What options are open to the US? It could reinforce its troops with 20,000 to 30,000 more men, but these numbers add little security in a city the size of Baghdad. It could pull back to its bases, prepared to intervene in support of Iraqi government forces. But these bases depend on vulnerable supply lines. It could pick a fight with the militias, notably the Mehdi army of Muqtada al-Sadr, as it did before in 2004 - it would win militarily, but it cannot eliminate the Sadrists because they are too numerous and too popular.

Negotiations are unlikely to succeed that do not have at their centre an agreement for a timetable for US and British withdrawal. It is their presence in Iraq that is destabilising the region.
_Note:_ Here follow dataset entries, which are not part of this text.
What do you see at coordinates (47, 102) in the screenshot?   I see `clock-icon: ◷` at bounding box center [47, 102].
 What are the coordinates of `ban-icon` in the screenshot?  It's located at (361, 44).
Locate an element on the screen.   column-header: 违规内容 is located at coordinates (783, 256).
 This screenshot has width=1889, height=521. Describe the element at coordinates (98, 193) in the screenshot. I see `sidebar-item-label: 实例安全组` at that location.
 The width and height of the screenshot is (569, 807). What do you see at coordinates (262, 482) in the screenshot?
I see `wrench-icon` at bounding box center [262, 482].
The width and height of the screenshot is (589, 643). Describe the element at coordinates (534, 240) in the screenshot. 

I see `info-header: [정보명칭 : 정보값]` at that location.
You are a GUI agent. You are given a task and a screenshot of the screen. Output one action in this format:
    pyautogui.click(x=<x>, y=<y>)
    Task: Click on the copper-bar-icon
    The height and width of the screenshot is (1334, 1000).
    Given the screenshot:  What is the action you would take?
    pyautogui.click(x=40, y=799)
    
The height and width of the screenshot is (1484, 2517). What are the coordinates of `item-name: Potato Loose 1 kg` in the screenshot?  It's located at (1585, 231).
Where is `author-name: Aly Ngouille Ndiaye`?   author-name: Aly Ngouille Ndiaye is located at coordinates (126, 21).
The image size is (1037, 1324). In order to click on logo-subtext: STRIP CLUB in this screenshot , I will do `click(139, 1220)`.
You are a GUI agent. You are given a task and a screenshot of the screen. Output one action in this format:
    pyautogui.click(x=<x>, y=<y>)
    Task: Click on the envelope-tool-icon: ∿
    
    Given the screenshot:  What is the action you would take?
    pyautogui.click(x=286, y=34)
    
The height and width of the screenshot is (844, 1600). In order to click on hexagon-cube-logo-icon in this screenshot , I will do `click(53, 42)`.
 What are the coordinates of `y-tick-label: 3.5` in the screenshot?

Their departure should also be unambiguous, with no American bases established inside Iraq.

The US and Britain have argued that this would lead to the Iraqi government unwinding, and would embolden the insurgents. But both these processes are going on already. Sunni resistance to the occupation has created a sympathetic environment for al-Qa'ida-type organisations to flourish in central Iraq. The longer the war goes on, the more entrenched the fanatical Islamic groups will become.

The last justification for keeping US troops in Iraq was that "at least they prevent civil war", but they are failing to do so. It might be useful to have foreign forces acceptable to both sides, but the US and British occupiers do not, in the eyes of Iraqis, have the legitimacy to act as mediators.

The coming year is likely to see the battle for Baghdad intensify. Iraq will probably continue to exist, but as a loose federal state. The Kurds always wanted this; indeed, they would like independence if they dared to take it, but they fear the reaction of Turkey, Iran and Syria.

After the horrors of this year, Sunni and Shia will hardly be able to co-operate closely in future. The sense of Iraqi identity may have been damaged beyond repair. But, more than most states, Iraq is dominated by its capital and Shia and Sunni will continue to fight to rule Baghdad until they either win or know there is no hope of victory.